Document for memo, to be reordered

signing the content and signed content

The tool afm-signed-digest allows to:

  • make a signature (author or distributor)
  • check a signature
  • check all the signature and report allowed domains

The tool afm-check-signature reads a signature file and if validated by a trusted certificates, prints the allowed domains.

computing digest

The program afm-digest is similar to the program shasum.
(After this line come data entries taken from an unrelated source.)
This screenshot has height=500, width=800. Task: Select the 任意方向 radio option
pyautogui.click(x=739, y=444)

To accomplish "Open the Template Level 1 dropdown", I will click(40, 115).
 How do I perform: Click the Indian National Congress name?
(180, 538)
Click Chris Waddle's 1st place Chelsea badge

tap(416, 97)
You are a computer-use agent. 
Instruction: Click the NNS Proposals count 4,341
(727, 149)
It is used to create the digest that is signed by other processes.

ANNEX

The content must be signed using a PKCS7 file.

Given the list of content in a file: CONTENT.LIST

The following command produces the finger print hash of that content: CONTENT.HASH

  LANG= sort | xargs -n1 sha256sum --tag

The content hash can be checked using the command:

  sha256sum --check --status CONTENT.HASH

An authority can sign the hash using the PKCS.7 tools provoded by gnutls or openssl.
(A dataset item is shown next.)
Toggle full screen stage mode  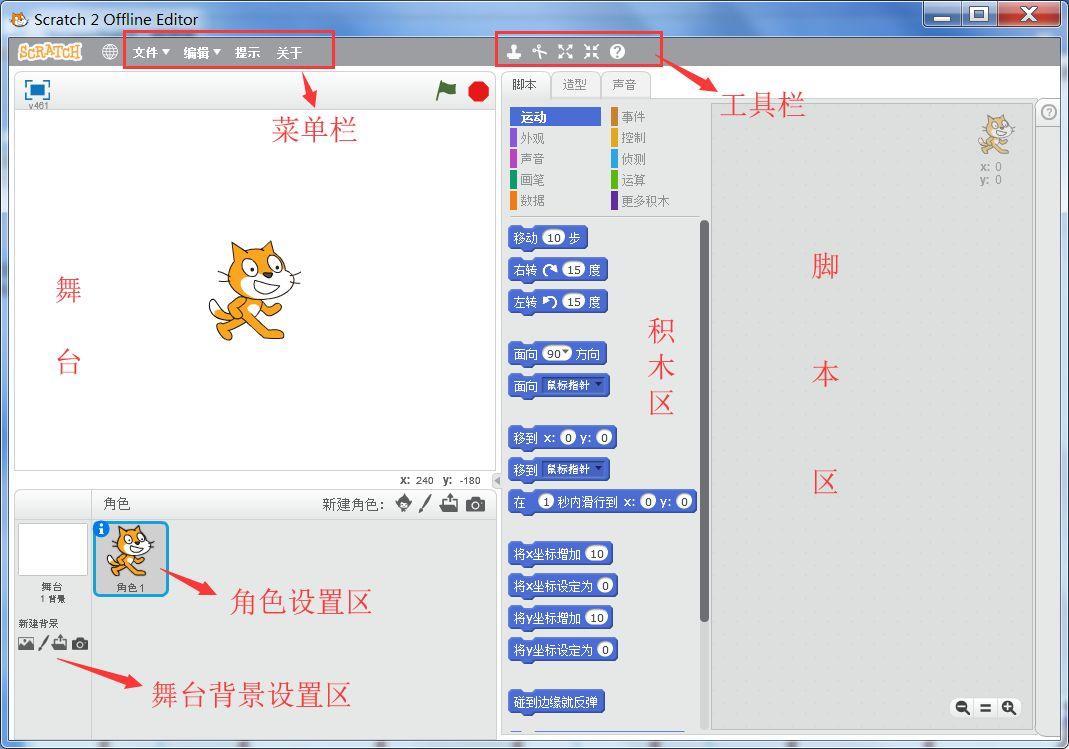point(37,90)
  certtool --infile CONTENT.HASH \
           --outfile CONTENT.SIGN.p7 \
           --p7-sign \
	   --p7-time \
	   --load-certificate certs/end.pem \
	   --load-privkey keys/end.key.pem

The signed content can be shown as below

 |certtool --p7-info --p7-show-data --infile CONTENT.SIGN.p7

It can be verified as below

  certtool --p7-info --p7-show-data --infile CONTENT.SIGN.p7 |
  sha256sum --check --status

Coming from the widget digsig specifications, the mechanism to sign the content is performed by the author and optionnaly by distributors.

The content of the signatures differs:

  • the author signs the content files

  • distributors sign the content files and the author signature

Name of author signature: author-signature.p7

Name of distributor signatures: signatureN.p7 (N is a number not led with zero)

The above method has the drawback that it does not allow to package neither empty directories nor symbolic links.

The previous way of managing file properties (execution flag) was to let the installer putting it accordingly to the configuration. The new behaviour must be checked for seeing if some attributes have to be signed.

Also, accordingly to RPM framework, the list of installed file could be deduced from RPM itself.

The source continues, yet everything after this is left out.